The country seems to slowly move in the direction of sustainable energy. In this light, Albanian state-owned utility recently announced plans to develop a 12.9 MW floating solar unit. However, no considerable RES were implemented so far.
Three of the country’s key issues are:
Lack of a stable and concise regulatory framework in line with European standards;
Lack of a coherent energy development strategy that would define straight-cut goals and a detailed plan of action;
Complicated bureaucratic procedures and prolonged permitting processes.
Until these issues are not resolved, it seems that the energy sector will hardy be able to move forward. Any larger investment would require some form of government support or a public-private partnership.
BOSNIA AND HERZEGOVINA
Stari Most Mostar
Generation mix 2014-2017,MW
Electricity generation in 2017
Bosnia and Herzegovina heavily relies on its lignite fired power plant fleet. In fact, in September 2016, a new 300 MW lignite power plant of Stanari started commercial operation underlining the country’s commitment to its thermal power portfolio
Despite emitting a great deal of CO2, the country:
Has no long-term strategy regarding the reduction of carbon emissions;
Is not a part of the EU Emission Trading Scheme (ETS), nor does it plan to become a member of the scheme;
Does not have plans that entail the adoption of EU acquis communautaire in a short-term period.
Despite ambitious plans regarding renewables, the country did not have a significant operational renewable energy source in 2017. However, a number of wind farm projects are being developed by private entities, most of them trying to complete the permitting processes. These projects have the potential to add several hundred megawatts of renewable energy capacity.

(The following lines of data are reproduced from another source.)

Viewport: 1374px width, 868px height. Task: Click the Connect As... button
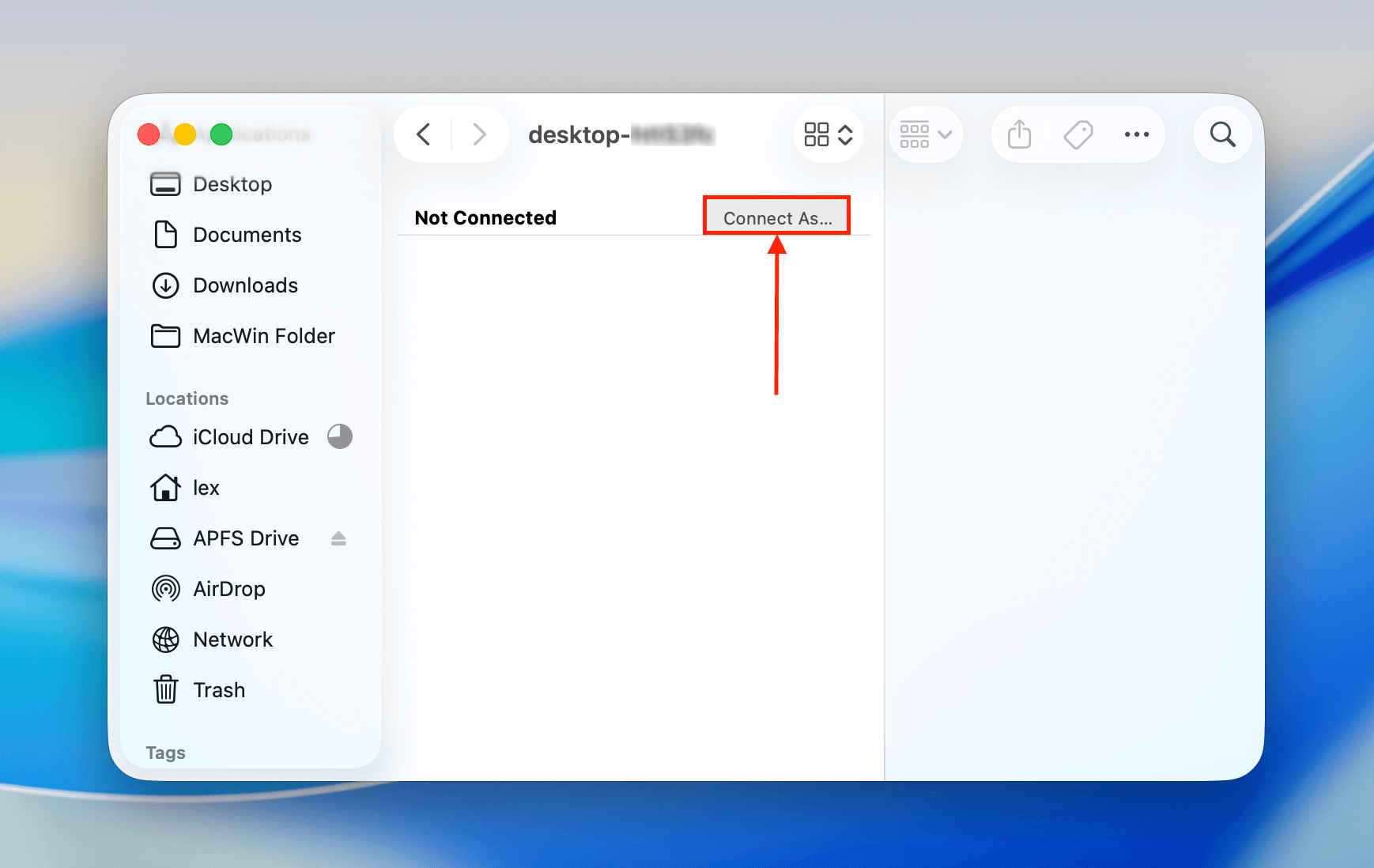click(776, 217)
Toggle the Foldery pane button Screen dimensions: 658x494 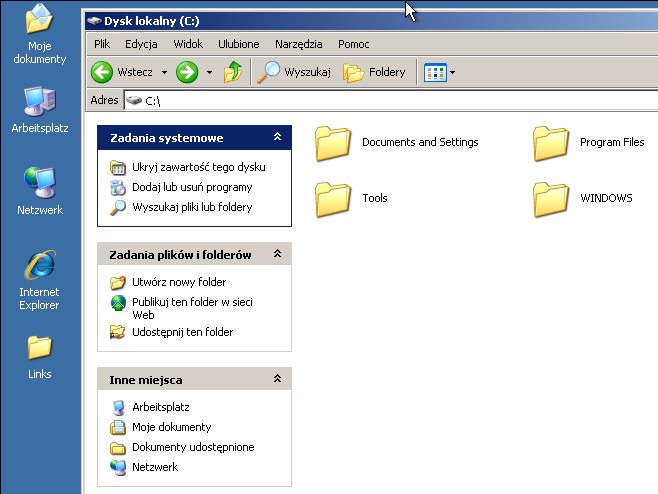pyautogui.click(x=375, y=72)
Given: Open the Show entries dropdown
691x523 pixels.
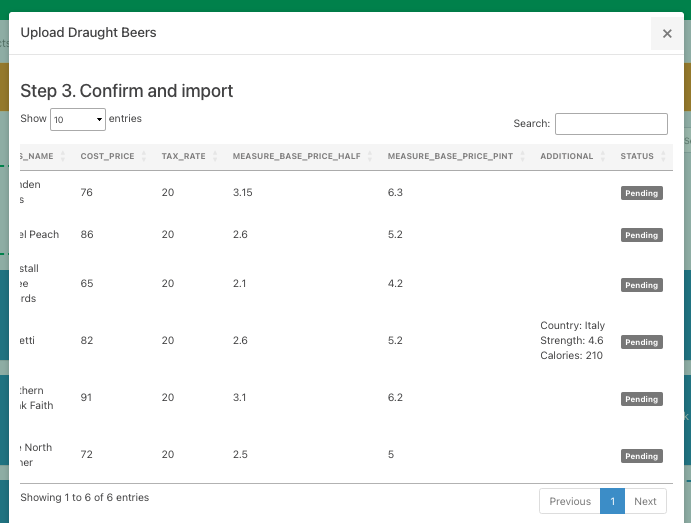Looking at the screenshot, I should (78, 119).
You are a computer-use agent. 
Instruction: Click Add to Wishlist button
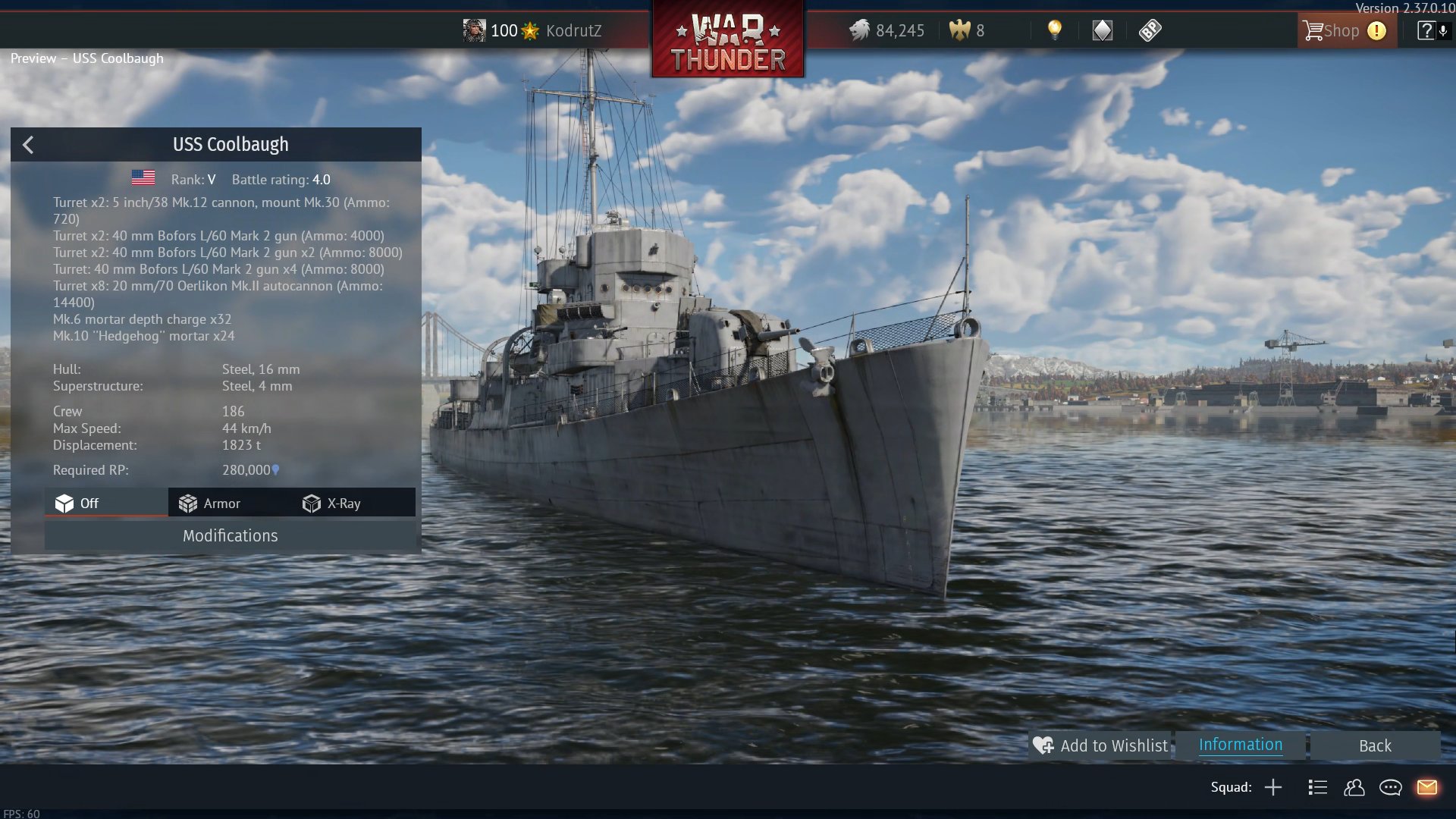1100,745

It would be of the utmost importance for the country to carefully examine all the examples of RES implementation in the nearby surroundings in order to avoid the mistakes and issues some of the countries faced. It is inevitable that subsidising renewables will present an additional expense for the energy sector. Raised costs should be reflected on electricity prices for end consumers. However, raising household electricity prices proved to be a very delicate problem for a number of countries in the region as it directly affected the living standard of citizens. On the other hand, having electricity prices that do not reflect on the production costs, can only result in a serious distortion and lead to considerable financial losses that would undermine the stability of the entire energy sector. Until then, the country will continue to use its lignite units (70% of demand) and hydro power plants (30% of demand) to produce electricity.